Personal Finance Reconciler
PassAudited by ClawScan on May 1, 2026.
Overview
This skill coherently imports user-provided bank statements into a local SQLite finance database, with noteworthy local storage of sensitive financial data and unpinned Python dependencies.
Before installing, be comfortable with a local database of your bank transactions being created under the skill data directory, and install the Python dependencies only in an environment you trust. The artifacts support the stated privacy-first local workflow and do not show hidden exfiltration or destructive behavior.
Findings (3)
Artifact-based informational review of SKILL.md, metadata, install specs, static scan signals, and capability signals.

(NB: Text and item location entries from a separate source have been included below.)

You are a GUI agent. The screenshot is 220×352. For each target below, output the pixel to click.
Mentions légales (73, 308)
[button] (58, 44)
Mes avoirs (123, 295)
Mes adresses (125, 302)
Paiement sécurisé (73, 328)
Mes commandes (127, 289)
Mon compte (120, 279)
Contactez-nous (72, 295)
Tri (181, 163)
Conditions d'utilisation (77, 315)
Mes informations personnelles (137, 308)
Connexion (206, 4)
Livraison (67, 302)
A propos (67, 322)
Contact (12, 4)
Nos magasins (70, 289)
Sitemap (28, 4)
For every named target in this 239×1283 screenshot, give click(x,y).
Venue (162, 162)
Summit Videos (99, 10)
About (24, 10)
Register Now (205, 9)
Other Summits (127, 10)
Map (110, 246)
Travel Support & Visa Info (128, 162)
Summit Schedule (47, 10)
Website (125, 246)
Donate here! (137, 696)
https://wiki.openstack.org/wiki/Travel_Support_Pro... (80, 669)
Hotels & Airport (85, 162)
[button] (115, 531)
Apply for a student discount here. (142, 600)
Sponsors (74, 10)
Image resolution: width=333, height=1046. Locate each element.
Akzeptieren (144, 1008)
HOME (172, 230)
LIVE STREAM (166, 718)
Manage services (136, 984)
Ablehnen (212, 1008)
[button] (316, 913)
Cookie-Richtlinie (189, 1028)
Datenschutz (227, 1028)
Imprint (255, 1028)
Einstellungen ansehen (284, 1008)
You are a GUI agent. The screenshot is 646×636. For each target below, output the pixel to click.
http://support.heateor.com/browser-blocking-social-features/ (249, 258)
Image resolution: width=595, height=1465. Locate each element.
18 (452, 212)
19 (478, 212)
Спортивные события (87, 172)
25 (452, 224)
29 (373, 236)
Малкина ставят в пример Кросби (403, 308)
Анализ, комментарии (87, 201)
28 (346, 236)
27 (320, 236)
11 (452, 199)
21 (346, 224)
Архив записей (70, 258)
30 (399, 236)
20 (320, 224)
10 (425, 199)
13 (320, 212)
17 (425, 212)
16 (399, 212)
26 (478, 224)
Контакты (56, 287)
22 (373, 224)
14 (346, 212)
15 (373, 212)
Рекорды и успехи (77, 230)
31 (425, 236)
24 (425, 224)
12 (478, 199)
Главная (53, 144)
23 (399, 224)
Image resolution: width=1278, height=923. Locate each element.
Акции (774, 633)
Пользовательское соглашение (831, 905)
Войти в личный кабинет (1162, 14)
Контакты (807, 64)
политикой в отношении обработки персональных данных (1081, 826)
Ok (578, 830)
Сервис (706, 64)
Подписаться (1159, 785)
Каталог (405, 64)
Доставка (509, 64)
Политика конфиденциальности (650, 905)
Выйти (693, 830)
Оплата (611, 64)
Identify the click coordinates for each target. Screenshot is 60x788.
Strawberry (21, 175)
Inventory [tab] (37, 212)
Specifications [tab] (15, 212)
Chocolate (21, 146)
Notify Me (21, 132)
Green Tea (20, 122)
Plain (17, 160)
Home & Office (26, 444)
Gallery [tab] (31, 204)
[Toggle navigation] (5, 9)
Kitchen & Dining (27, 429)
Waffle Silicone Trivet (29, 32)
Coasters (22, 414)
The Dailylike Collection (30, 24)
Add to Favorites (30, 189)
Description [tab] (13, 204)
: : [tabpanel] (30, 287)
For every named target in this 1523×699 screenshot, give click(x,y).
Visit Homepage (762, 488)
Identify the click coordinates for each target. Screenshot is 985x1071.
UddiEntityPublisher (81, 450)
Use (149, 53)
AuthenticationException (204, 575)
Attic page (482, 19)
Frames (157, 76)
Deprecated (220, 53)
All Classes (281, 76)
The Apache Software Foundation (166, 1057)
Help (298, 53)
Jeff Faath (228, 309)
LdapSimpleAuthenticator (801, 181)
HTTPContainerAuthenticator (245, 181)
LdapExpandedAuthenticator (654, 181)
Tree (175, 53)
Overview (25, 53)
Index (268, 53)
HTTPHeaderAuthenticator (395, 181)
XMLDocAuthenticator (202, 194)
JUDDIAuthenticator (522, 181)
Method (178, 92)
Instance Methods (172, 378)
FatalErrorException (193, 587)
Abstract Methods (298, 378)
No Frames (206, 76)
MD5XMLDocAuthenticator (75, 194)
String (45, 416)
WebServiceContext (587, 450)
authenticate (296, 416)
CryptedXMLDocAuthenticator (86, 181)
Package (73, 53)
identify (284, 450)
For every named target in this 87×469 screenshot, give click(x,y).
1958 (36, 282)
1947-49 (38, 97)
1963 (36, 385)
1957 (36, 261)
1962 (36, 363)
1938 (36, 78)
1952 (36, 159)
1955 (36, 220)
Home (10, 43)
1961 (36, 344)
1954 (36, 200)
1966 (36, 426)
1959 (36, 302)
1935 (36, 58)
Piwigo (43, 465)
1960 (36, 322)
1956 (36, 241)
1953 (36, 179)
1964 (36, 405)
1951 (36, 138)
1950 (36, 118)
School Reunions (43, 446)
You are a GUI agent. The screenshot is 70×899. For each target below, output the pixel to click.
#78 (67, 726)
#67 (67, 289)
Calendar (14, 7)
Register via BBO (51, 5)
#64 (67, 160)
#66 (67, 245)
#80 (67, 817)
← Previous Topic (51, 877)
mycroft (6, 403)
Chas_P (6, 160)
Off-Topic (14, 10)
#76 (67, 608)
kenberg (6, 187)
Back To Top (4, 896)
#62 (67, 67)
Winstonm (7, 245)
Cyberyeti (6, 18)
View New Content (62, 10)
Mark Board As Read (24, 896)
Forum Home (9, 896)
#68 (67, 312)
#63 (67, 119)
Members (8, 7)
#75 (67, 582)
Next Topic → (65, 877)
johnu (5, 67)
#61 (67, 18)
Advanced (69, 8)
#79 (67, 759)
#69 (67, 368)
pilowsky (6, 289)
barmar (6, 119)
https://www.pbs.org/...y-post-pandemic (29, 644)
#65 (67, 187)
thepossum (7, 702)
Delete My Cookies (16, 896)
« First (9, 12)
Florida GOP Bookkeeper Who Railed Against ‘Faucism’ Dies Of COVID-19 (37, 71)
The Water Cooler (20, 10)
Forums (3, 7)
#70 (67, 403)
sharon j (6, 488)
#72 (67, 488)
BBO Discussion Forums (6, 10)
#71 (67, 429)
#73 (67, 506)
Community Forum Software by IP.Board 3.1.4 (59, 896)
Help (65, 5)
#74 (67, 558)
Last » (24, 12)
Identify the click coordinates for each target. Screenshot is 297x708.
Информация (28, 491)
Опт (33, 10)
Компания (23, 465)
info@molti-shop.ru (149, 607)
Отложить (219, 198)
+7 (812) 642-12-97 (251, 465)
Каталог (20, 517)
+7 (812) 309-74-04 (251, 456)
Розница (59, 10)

ClawScan does not execute the skill or run runtime probes.
Your transaction history, merchants, amounts, account labels, and memos may remain stored locally after import.
The skill persists detailed bank transaction data in a local SQLite database for future queries and reports.
CREATE TABLE IF NOT EXISTS transactions (... date TEXT NOT NULL, description TEXT NOT NULL, original_description TEXT, amount REAL NOT NULL, ... account TEXT, source_file TEXT, transaction_type TEXT, memo TEXT, imported_at TEXT DEFAULT (datetime('now')) ...);Use it on a trusted device, protect the local data directory, and delete or relocate the SQLite database if you no longer want the data retained.
Installing the skill may fetch current versions of external Python packages rather than fixed, reviewed versions.
The skill relies on third-party Python packages installed from pip without version pins; this is purpose-aligned but creates normal dependency supply-chain exposure.
"install": { "all": "pip install pandas ofxparse tabulate python-dateutil", "macos": "pip3 install pandas ofxparse tabulate python-dateutil", "linux": "pip3 install pandas ofxparse tabulate python-dateutil", "windows": "pip install pandas ofxparse tabulate python-dateutil" }Install in a trusted Python environment, consider pinning versions yourself, and review dependency provenance if you require stricter reproducibility.
Imported transactions may be categorized immediately using the skill's rules, which can affect later reports and budget status views.
The agent is instructed to run a local data-modifying categorization step automatically after import; this is disclosed and central to the finance-tracking workflow.
After a successful import, **always run categorization automatically** (step 2) without the user asking.
Review category summaries after import and adjust or recategorize rules if the automatic classifications are wrong.